Development began in 1996 for a launch that was initially planned for 2007 and a US$500 million budget. The project had numerous delays and cost overruns, including a major redesign in 2005.

The James Webb Space Telescope (JWST) is a space telescope jointly developed by NASA, the European Space Agency (ESA), and the Canadian Space Agency (CSA). It is planned to succeed the Hubble Space Telescope as NASA’s flagship astrophysics mission. It will provide improved infrared resolution and sensitivity over Hubble, and will enable a broad range of investigations across the fields of astronomy and cosmology, including observing some of the most distant events and objects in the universe, such as the formation of the first galaxies, and detailed atmospheric characterization of potentially habitable exoplanets.

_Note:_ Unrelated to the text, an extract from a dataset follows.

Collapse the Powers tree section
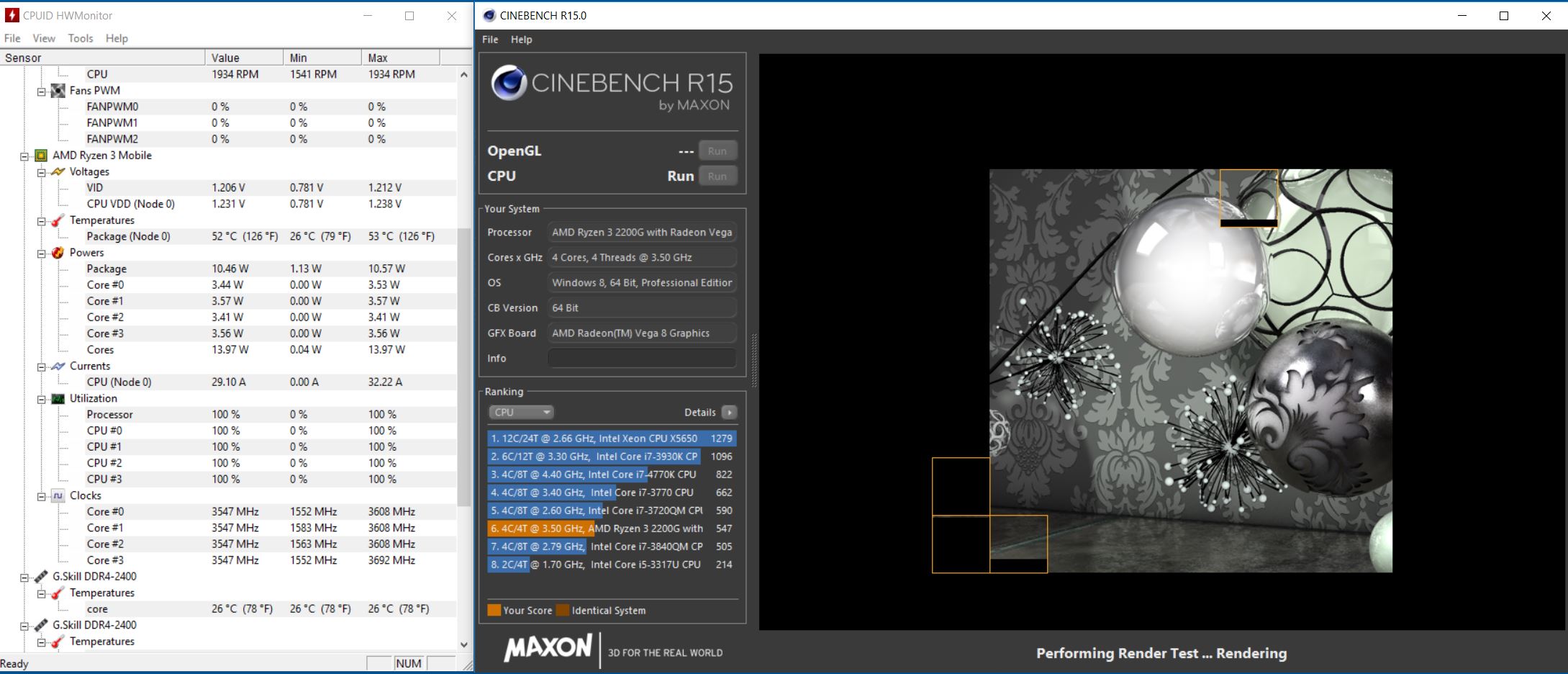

The primary mirror of JWST, the Optical Telescope Element, consists of 18 hexagonal mirror segments made of gold-plated beryllium which combine to create a 6.5 m (21 ft) diameter mirror—considerably larger than Hubble’s 2.4 m (7 ft 10 in) mirror. Unlike the Hubble telescope, which observes in the near ultraviolet, visible, and near infrared (0.1 to 1 μm) spectra, JWST will observe in a lower frequency range, from long-wavelength visible light through mid-infrared (0.6 to 28.3 μm), which will allow it to observe high redshift objects that are too old and too distant for Hubble to observe.[8][9] The telescope must be kept very cold in order to observe in the infrared without interference, so it will be deployed in space near the Sun–Earth L2 Lagrange point, about 1.5 million kilometers (930,000 mi) from Earth.

The telescope was originally estimated to cost US$1.6 billion, but the cost estimate grew throughout the early development and had reached about US$5 billion by the time the mission was formally confirmed for construction start in 2008. Costs have now increased to $10 billion and the actual construction has taken about ten years.